- Barabazar Location in West Bengal, India Barabazar Barabazar (India)
- Coordinates: 23°01′55.2″N 86°21′57.6″E﻿ / ﻿23.032000°N 86.366000°E
- Country: India
- State: West Bengal
- District: Purulia

Population (2011)
- • Total: 8,056

Languages
- • Official: Bengali, English
- Time zone: UTC+5:30 (IST)
- ISO 3166 code: IN-WB
- Vehicle registration: WB
- Lok Sabha constituency: Jhargram
- Vidhan Sabha constituency: Bandwan
- Website: purulia.gov.in

= Barabazar =

Barabazar is a census town in the Barabazar CD block in the Manbazar subdivision of the Purulia district in the state of West Bengal, India. Before Indian independence in 1947, it was the capital of an expensive zamindari of Barabhum in British India.

■ Exercise data:

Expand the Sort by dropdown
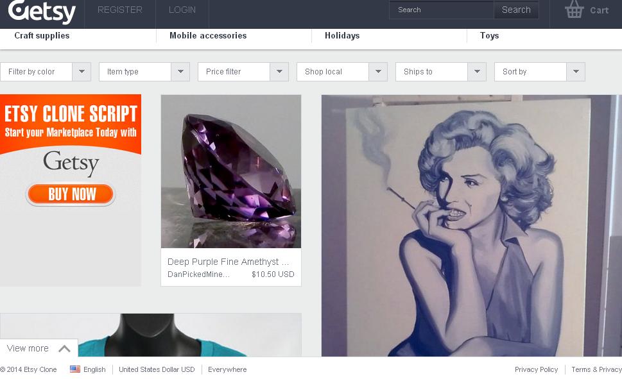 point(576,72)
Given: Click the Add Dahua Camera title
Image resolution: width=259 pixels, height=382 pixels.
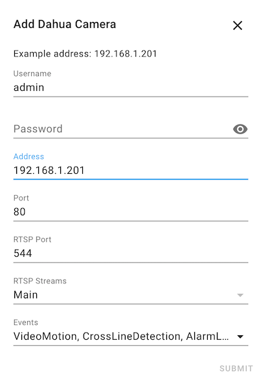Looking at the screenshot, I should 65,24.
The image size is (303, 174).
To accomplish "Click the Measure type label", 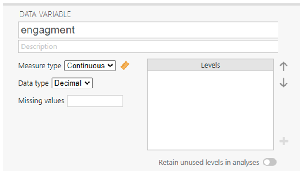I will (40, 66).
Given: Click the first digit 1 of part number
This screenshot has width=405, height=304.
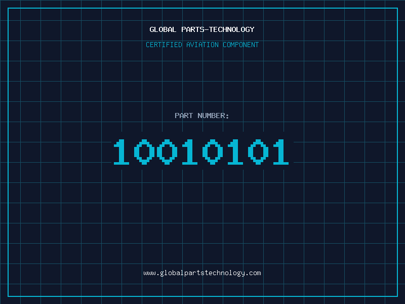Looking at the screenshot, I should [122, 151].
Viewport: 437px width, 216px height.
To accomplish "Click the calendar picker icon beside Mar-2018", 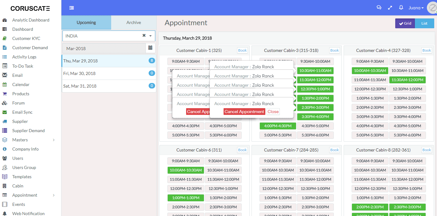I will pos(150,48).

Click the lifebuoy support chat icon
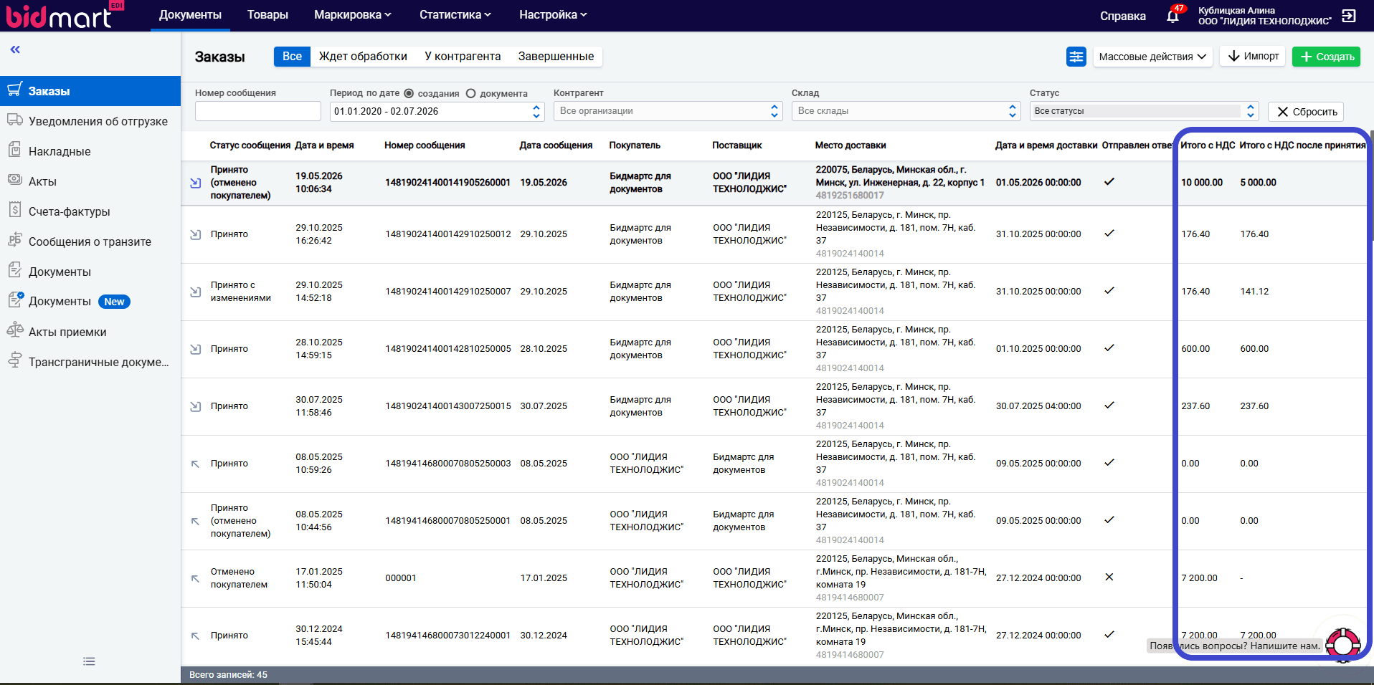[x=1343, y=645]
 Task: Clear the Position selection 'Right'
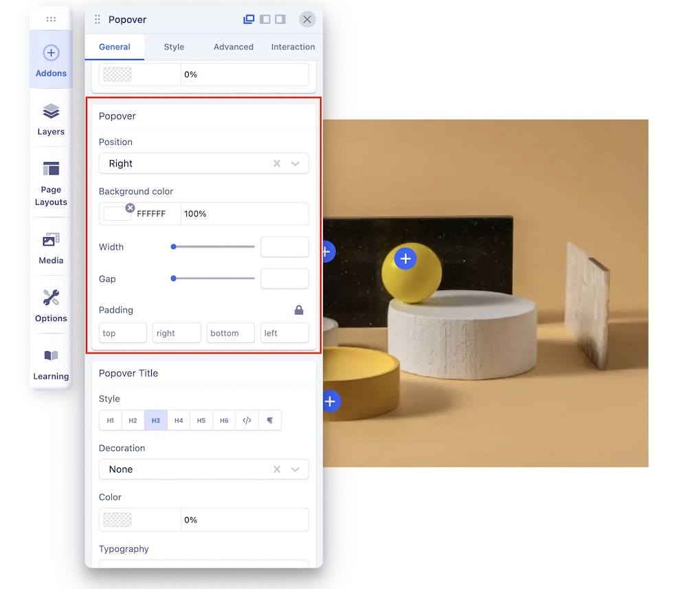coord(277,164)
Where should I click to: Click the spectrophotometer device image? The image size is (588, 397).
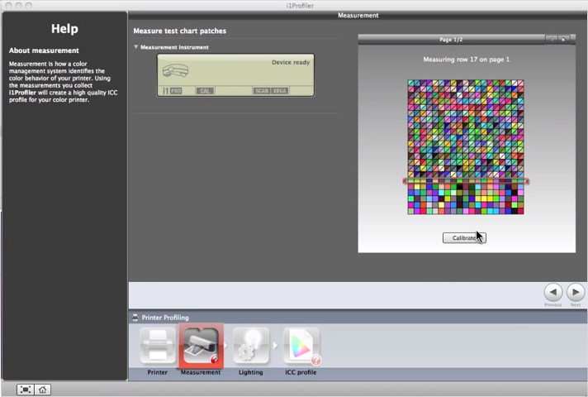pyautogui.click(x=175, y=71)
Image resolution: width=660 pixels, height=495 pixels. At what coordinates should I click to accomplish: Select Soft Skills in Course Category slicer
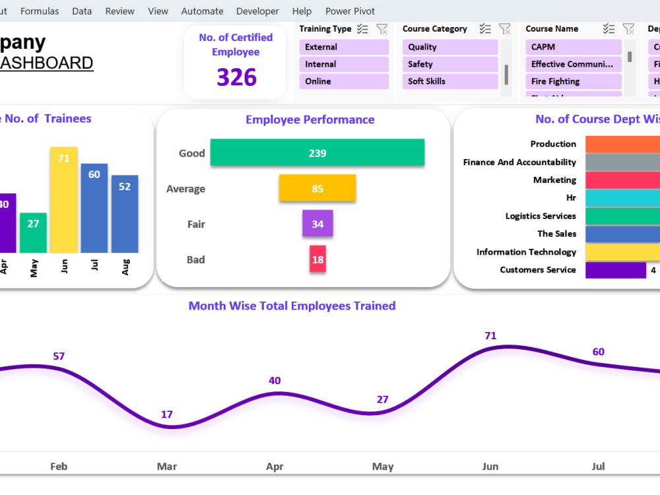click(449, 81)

---

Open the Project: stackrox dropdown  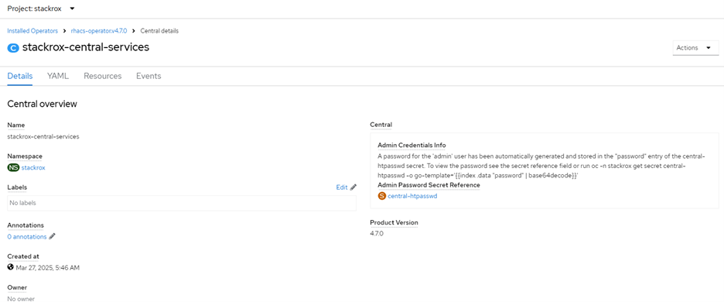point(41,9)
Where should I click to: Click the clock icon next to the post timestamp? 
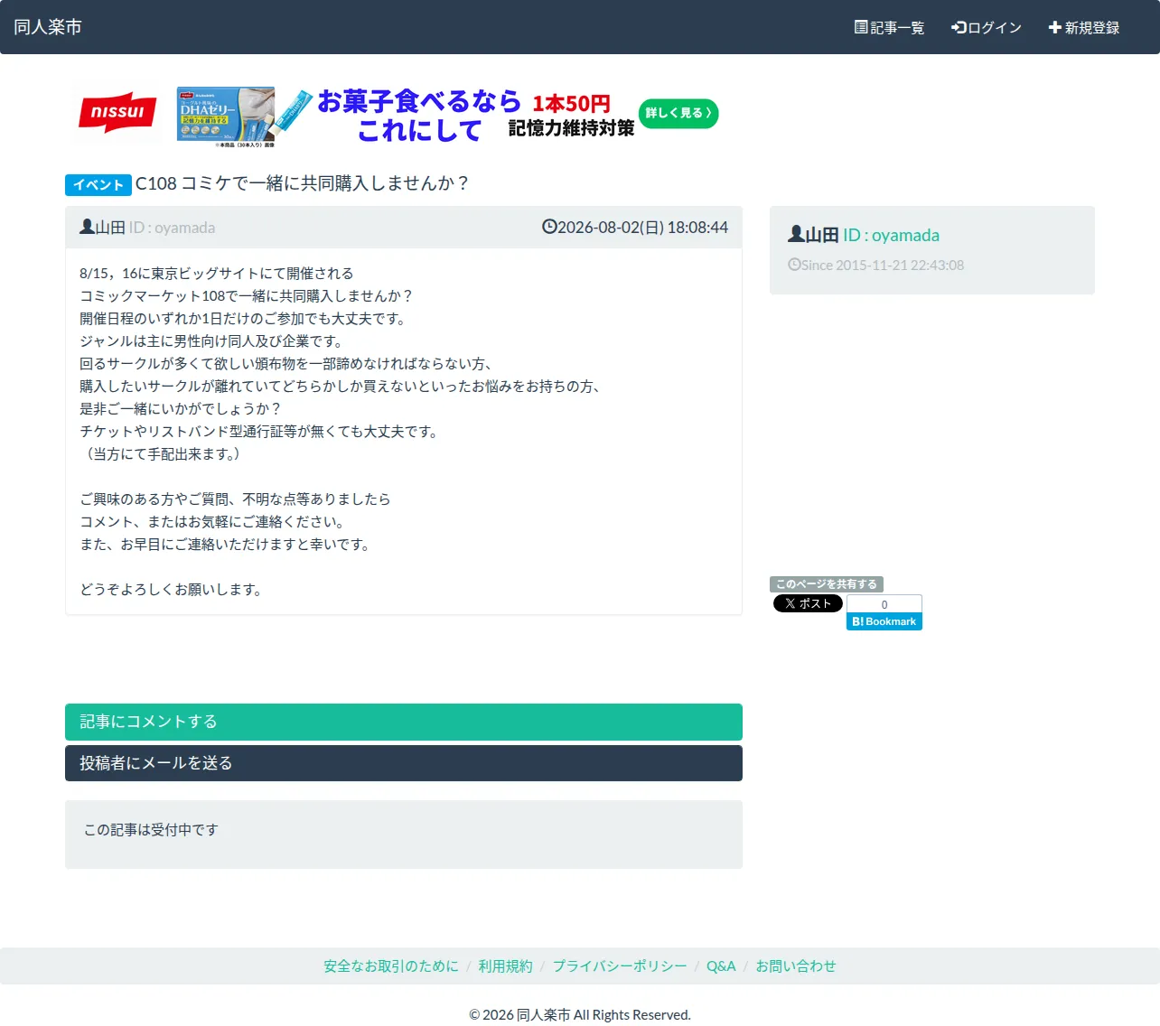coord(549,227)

■ Exercise tasks:
**A)** From the Barabazar text above, list the place names given in its Country, State, and District fields.
**B)** Extend the Barabazar text by writing what comes after its closing sentence about the zamindari of Barabhum.

■ Answer set:
**A)** India, West Bengal, Purulia

**B)**
==Geography==

===Area overview===
Purulia district forms the lowest step of the Chota Nagpur Plateau. The general scenario is undulating land with scattered hills. Manbazar subdivision, shown in the map alongside, is located in the eastern part of the district. It is an overwhelmingly rural subdivision with 96.32% of the population living in the rural areas and 3.68% living in the urban areas. There are 3 census towns in the subdivision. The map shows the Kangsabati Project Reservoir. The Mukutmanipur Dam is in Bankura district but the upper portion of the reservoir is in Manbazar subdivision. The remnants of old temples and deities are found in the subdivision also, as in other parts of the district. The subdivision has a very high proportion of Scheduled Castes and Scheduled Tribes. Bandwan CD block has 51.86% ST population, Manbazar II CD block has 48.97% ST population. Manbazar I CD block has 22.03% ST and 22.44% SC. Puncha CD block has 24.74% ST and 14.54 SC. Writing in 1911, H. Coupland, ICS, speaks of the aboriginal races largely predominating in the old Manbhum district. He particularly mentions the Kurmis, Santhals, Bhumij and Bauri.

Note: The map alongside presents some of the notable locations in the subdivision. All places marked in the map are linked in the larger full screen map.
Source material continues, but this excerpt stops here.